IG: Aujourd’hui, on a une foi aveugle en tous les progrès monumentaux qui ont été réalisés entre autres dans le domaine médical et pharmaceutique au cours des dernières décennies. Mais il ne faut pas sous-estimer notre fragilité, ce que le Covid-19 met en pleine lumière. Dans nos sociétés, le XXe siècle a été le siècle de la «transition épidémiologique». Grâce aux mesures d’hygiène, à l’assainissement de l’eau potable et aux découvertes médicales comme la vaccination et les antibiotiques, on a pu faire reculer les maladies infectieuses. Aujourd’hui, on meurt plus souvent de maladies dites «de civilisation», de maladies chroniques, qui sont pour la majeure partie des maladies cardiovasculaires, le cancer, le diabète. En un siècle, les causes de mortalité ont donc complètement changé. Avec les maladies chroniques, le rôle de l’hygiène a semblé moins crucial. Il y a eu un relâchement concernant le lavage des mains, par exemple. Probablement qu’avec la crise actuelle, notre perception de vulnérabilité va augmenter. Probablement aussi qu’il faudra assimiler une partie des comportements de précaution que nous devons adopter pour l’instant et les conserver à l’avenir.

Avec les maladies chroniques, le rôle de l’hygiène a semblé moins crucial. Il y a eu un relâchement concernant le lavage des mains, par exemple.
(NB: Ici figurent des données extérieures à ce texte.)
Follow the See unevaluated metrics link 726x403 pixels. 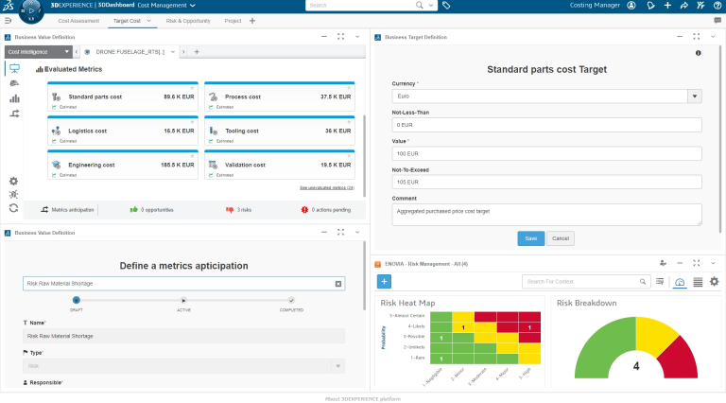(x=326, y=187)
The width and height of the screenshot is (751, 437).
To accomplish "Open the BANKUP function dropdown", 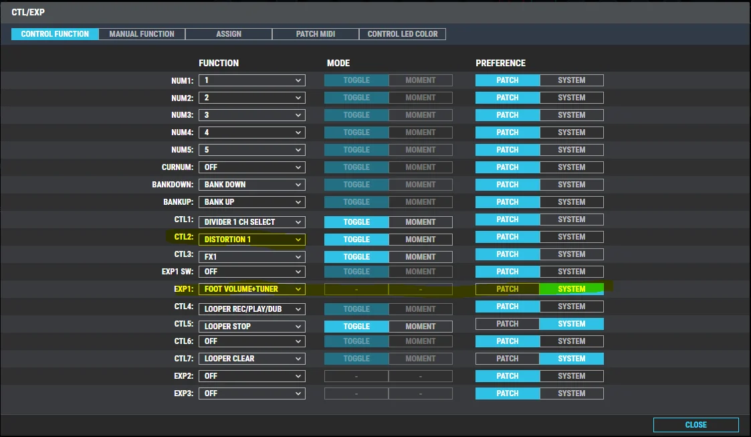I will (251, 202).
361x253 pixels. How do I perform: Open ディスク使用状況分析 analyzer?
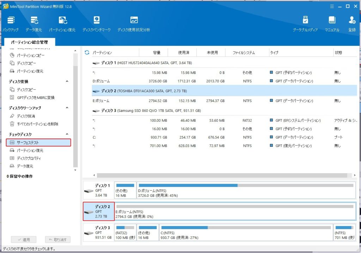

Probablement qu’avec la crise actuelle, notre perception de vulnérabilité va augmenter.

AÉ: Le Covid-19 vient aussi mettre en question notre rapport contemporain à la mort…

IG: Depuis plusieurs décennies déjà notre regard sur la mort est très différent d’avant. On ne meurt plus des mêmes causes, dans les mêmes circonstances, dans les mêmes lieux. Auparavant, on mourait à la maison, de maladies infectieuses ou en couches. La mort était beaucoup plus présente dans la vie de tous les jours, elle était proche. On n’avait pas les médias, donc on ne voyait pas ce qui se passait ailleurs. Aujourd’hui, on voit la mort par écrans interposés, elle devient à la fois très familière et très étrangère. On voit les images d’épidémies à l’étranger. Est-ce que cela nous touche pour autant? Pas vraiment. C’est un peu trop tôt pour dire si cette épidémie va encore changer notre regard vis-à-vis de la mort. Par contre, on aura une autre représentation de la société d’abondance. Ce qui risque de changer, c’est notre confiance absolue dans des systèmes qui sont là pour nous protéger de tout, et en particulier de la mort.

AÉ: Quelles répercussions une crise sanitaire comme celle que nous vivons actuellement pourrait avoir à l’avenir sur la santé publique et sur les soins de santé?

IG: C’est un peu prématuré pour le savoir, mais ce qui me semble évident, c’est qu’il sera plus que nécessaire de revaloriser le système de santé et surtout ses travailleurs, les médecins, les infirmières, le personnel logistique, tous ceux qui assurent un système nous permettant d’être bien pris en charge. Ce sera un rôle important des pouvoirs publics pour la prévention des pandémies et des crises sanitaires. Cette crise va aussi amener un autre regard sur toutes les mesures d’austérité prises suite à la crise de 2008. On se rend bien compte aujourd’hui que les coupes budgétaires n’étaient pas la meilleure réponse à apporter. Il faudra aussi renforcer des actions coordonnées au niveau international pour mieux anticiper et gérer ce type de crise.